Article:

────────

Whatever goes in T.C.’s space, it probably won’t be a Starbucks, that favored symbol of gentrification. That’s because there is already one in the building.
Back when Big Tony’s father poured the first drink in 1970, this section of the Back Bay was decidedly not a latte place. Right across the street was Penelope’s, where the wise guys hung out. Pimps and hookers worked out of the adult bookstore on the corner. Just across Mass. Ave. was the Sherry Biltmore Hotel, a favored hangout for some shady-looking dudes.
But the hotel became the main building of the Berklee College of Music, and the Back Bay — and all of downtown Boston — was slowly washed. The neighborhood bars that survived, the kind of places that served Miller High Life and Pabst Blue Ribbon before those labels were hip, became cherished symbols of authenticity, places where CEOs and criminals could sit side by side and complain about the Red Sox. But the years and the rising rents caught up with the dives and, one by one, they have disappeared. The Other Side Cafe, a Newbury Street dive just across the Mass. Pike from T.C.’s, shut its doors in April.
On a recent afternoon, as the Consalvis and a couple of members of the staff finished the herculean task of packing up a lifetime of clutter, they were having a hard time believing it was over.

────────

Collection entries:
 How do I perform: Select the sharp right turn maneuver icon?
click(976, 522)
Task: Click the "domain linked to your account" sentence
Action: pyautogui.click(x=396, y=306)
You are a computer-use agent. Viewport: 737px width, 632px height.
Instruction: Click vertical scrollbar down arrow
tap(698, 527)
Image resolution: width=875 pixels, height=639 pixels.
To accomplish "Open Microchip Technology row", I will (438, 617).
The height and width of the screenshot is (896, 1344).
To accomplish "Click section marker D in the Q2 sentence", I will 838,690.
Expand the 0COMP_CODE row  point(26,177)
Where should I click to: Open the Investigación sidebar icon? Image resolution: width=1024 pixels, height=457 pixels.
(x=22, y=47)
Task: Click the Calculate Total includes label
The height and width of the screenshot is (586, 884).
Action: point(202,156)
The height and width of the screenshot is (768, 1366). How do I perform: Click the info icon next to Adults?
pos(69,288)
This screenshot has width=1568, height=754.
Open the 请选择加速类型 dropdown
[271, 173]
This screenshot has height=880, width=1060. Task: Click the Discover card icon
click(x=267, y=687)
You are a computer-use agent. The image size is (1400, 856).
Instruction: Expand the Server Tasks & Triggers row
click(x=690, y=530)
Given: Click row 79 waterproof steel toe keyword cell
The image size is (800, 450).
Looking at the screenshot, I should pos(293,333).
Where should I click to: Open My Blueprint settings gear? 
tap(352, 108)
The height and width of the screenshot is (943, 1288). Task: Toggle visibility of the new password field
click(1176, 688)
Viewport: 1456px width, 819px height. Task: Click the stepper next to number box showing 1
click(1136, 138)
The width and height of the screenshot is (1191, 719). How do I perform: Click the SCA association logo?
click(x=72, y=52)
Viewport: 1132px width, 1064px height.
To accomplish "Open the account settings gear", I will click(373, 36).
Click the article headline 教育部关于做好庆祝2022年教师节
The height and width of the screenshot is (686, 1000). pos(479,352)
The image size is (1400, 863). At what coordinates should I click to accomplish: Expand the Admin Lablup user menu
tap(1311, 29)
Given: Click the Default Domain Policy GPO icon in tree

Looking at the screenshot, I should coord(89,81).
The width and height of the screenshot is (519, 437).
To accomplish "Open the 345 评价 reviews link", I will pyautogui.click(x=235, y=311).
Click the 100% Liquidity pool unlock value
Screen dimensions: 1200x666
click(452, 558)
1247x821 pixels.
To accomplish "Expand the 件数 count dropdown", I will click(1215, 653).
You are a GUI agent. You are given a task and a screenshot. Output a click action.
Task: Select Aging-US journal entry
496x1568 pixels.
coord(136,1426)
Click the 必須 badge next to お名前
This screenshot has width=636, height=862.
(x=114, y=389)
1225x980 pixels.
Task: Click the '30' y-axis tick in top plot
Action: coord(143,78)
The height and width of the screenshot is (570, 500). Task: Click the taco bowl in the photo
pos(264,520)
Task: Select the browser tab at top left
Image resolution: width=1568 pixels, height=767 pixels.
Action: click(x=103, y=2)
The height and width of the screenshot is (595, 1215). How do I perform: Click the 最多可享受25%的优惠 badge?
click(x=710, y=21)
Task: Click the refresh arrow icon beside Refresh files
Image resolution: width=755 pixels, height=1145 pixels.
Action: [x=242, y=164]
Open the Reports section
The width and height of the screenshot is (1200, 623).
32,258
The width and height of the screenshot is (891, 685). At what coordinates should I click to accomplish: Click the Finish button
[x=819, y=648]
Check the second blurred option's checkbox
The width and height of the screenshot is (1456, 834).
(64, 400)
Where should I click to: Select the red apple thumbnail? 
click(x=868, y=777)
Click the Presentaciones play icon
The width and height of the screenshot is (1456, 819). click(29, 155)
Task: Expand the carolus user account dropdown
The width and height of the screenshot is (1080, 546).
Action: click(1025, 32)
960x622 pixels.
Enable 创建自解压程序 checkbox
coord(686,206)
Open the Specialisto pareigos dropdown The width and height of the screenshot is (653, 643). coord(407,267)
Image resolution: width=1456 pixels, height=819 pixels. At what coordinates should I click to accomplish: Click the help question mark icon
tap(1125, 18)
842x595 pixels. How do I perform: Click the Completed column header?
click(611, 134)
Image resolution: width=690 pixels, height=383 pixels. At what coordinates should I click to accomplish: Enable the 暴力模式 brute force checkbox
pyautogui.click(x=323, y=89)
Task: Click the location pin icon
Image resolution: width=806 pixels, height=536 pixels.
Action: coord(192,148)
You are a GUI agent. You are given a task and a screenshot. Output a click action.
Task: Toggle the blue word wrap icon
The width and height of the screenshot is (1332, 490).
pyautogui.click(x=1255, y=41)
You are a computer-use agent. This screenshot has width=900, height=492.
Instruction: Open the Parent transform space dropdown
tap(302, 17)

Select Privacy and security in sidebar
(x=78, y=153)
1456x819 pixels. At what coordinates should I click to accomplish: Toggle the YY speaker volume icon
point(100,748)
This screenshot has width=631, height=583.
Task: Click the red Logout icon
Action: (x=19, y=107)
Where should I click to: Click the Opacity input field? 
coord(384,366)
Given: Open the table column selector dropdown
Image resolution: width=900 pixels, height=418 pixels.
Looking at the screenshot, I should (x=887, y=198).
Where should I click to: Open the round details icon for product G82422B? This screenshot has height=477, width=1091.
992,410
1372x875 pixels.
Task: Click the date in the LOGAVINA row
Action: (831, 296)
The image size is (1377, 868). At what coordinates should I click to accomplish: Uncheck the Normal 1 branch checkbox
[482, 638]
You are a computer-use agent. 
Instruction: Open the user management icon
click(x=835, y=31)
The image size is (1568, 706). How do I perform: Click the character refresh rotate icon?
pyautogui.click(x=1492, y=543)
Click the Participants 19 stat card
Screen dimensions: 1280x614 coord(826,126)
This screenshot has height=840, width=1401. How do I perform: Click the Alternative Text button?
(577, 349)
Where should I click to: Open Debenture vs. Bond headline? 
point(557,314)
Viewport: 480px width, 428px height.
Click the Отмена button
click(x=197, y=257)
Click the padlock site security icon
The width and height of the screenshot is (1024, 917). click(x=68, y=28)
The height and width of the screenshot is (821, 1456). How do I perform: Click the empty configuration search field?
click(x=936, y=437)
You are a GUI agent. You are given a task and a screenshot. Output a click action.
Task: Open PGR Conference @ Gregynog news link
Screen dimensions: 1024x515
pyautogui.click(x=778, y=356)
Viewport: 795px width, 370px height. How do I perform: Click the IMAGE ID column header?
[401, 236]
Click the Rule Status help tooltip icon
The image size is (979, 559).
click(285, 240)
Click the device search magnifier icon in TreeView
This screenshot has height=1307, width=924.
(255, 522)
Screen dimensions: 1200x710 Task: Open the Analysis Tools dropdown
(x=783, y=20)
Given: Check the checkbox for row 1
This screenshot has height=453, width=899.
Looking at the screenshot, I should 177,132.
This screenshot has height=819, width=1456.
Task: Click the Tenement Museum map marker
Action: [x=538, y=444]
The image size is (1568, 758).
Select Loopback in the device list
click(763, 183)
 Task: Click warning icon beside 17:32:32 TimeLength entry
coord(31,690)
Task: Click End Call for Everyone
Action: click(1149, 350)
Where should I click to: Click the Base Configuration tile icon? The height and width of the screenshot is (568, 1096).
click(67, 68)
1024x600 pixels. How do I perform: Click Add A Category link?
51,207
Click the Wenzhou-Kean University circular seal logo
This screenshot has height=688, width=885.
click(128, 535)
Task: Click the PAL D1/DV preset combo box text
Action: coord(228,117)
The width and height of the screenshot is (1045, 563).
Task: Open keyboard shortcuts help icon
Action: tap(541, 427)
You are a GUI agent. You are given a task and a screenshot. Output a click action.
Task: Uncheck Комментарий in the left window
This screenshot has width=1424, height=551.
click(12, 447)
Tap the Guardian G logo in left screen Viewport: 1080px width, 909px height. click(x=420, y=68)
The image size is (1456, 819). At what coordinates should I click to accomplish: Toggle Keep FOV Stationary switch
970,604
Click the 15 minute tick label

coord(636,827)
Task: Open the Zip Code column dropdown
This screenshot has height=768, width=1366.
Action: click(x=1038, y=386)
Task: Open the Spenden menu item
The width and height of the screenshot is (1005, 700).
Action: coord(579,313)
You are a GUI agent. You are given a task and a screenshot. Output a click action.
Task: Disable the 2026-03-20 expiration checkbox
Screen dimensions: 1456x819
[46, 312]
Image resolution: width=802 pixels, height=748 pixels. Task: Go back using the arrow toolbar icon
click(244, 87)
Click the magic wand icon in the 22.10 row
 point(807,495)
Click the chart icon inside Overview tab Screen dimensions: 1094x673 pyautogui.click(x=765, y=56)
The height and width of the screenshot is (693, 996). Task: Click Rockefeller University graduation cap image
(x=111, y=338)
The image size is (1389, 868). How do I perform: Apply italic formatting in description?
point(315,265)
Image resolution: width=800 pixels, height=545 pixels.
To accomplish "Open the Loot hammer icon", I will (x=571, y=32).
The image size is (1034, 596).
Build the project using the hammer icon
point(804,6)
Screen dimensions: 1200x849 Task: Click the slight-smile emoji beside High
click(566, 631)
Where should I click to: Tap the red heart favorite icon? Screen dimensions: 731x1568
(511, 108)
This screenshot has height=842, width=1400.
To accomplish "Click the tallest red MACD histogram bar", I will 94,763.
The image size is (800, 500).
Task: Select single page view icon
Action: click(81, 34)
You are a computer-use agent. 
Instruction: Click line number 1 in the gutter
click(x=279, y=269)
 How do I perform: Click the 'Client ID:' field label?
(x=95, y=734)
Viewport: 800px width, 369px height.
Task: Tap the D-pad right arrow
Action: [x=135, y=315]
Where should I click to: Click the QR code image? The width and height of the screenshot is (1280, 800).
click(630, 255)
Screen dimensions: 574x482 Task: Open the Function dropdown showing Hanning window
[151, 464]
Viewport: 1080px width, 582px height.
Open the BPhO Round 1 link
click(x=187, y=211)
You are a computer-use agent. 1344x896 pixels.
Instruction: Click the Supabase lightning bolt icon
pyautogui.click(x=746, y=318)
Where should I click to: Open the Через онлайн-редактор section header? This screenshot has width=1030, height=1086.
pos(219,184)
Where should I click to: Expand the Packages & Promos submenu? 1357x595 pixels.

────────

Tasks to complete:
#1 In the Back Bay bar passage, revise the stretch from "Whatever goes in" through "in the building." so that "Starbucks" becomes "Dunkin' Donuts".
#2 Pick up the Back Bay bar passage after its final sentence and extend it.

Solved problems:
#1
Whatever goes in T.C.’s space, it probably won’t be a Dunkin' Donuts, that favored symbol of gentrification. That’s because there is already one in the building.

#2
“It’s like getting thrown out of my house,” Big Tony Consalvi, 68, said incredulously. “This is terrible. You know that feeling in your stomach when you’re going down in an elevator? That’s how I feel. I feel empty inside. The end was so shocking; a little thing turned out to be a very big thing.”
With each object he touched in the dismantling, Little Tony Consalvi was washed in memories. He is 43 and grew up in this tiny, odd-shaped place with the low ceilings and an impossible-to-navigate men’s room that seemed designed by someone who didn’t understand geometry.
Each day, people come by and ask when T.C.’s will reopen. The answer, according to the Consalvis, is that they will — they are just not sure where or when. They are looking for a new spot in the Back Bay or the Fenway and want to bring back T.C.’s because they still believe that a real neighborhood needs a real neighborhood bar.
“People have told us they’ll follow us to the ends of the earth,” Big Tony Consalvi said. “There’s always a place for a dive bar, where the average person can come in, have a beer, and let themselves go.”